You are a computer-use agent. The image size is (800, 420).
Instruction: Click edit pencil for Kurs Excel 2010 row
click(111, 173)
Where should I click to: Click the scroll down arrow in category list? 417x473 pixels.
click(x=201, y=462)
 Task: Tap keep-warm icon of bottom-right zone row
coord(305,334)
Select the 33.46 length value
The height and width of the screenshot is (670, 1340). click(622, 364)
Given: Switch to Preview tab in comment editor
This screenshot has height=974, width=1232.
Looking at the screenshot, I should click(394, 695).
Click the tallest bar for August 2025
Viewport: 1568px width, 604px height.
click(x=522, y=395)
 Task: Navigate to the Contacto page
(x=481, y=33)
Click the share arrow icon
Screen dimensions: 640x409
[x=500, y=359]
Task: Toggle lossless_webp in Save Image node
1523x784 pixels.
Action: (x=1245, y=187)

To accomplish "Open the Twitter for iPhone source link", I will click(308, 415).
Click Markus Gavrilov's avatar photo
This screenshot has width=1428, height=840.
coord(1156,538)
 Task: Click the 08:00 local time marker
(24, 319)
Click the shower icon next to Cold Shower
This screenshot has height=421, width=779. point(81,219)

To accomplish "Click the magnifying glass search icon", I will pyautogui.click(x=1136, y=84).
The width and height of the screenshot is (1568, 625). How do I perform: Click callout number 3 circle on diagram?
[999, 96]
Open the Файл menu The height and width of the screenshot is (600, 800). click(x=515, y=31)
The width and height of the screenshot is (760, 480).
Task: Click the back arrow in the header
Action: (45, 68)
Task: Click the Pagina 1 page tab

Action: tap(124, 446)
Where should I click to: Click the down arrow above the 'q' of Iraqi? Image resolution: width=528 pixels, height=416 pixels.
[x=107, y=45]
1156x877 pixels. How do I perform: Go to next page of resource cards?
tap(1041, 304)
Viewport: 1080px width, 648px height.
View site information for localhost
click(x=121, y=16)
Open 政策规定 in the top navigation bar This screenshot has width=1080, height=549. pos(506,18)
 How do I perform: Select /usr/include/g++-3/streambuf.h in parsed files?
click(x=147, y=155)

━━━━━━

TASK GOAL -
The lines from the one holding "Where should I click to: Click the down" to the last line of the entries, both included: retype them exactly and give nothing else.

WRITTEN REPLY -
Where should I click to: Click the down arrow above the 'q' of Iraqi? Image resolution: width=528 pixels, height=416 pixels.
[x=107, y=45]
1156x877 pixels. How do I perform: Go to next page of resource cards?
tap(1041, 304)
Viewport: 1080px width, 648px height.
View site information for localhost
click(x=121, y=16)
Open 政策规定 in the top navigation bar This screenshot has width=1080, height=549. pos(506,18)
 How do I perform: Select /usr/include/g++-3/streambuf.h in parsed files?
click(x=147, y=155)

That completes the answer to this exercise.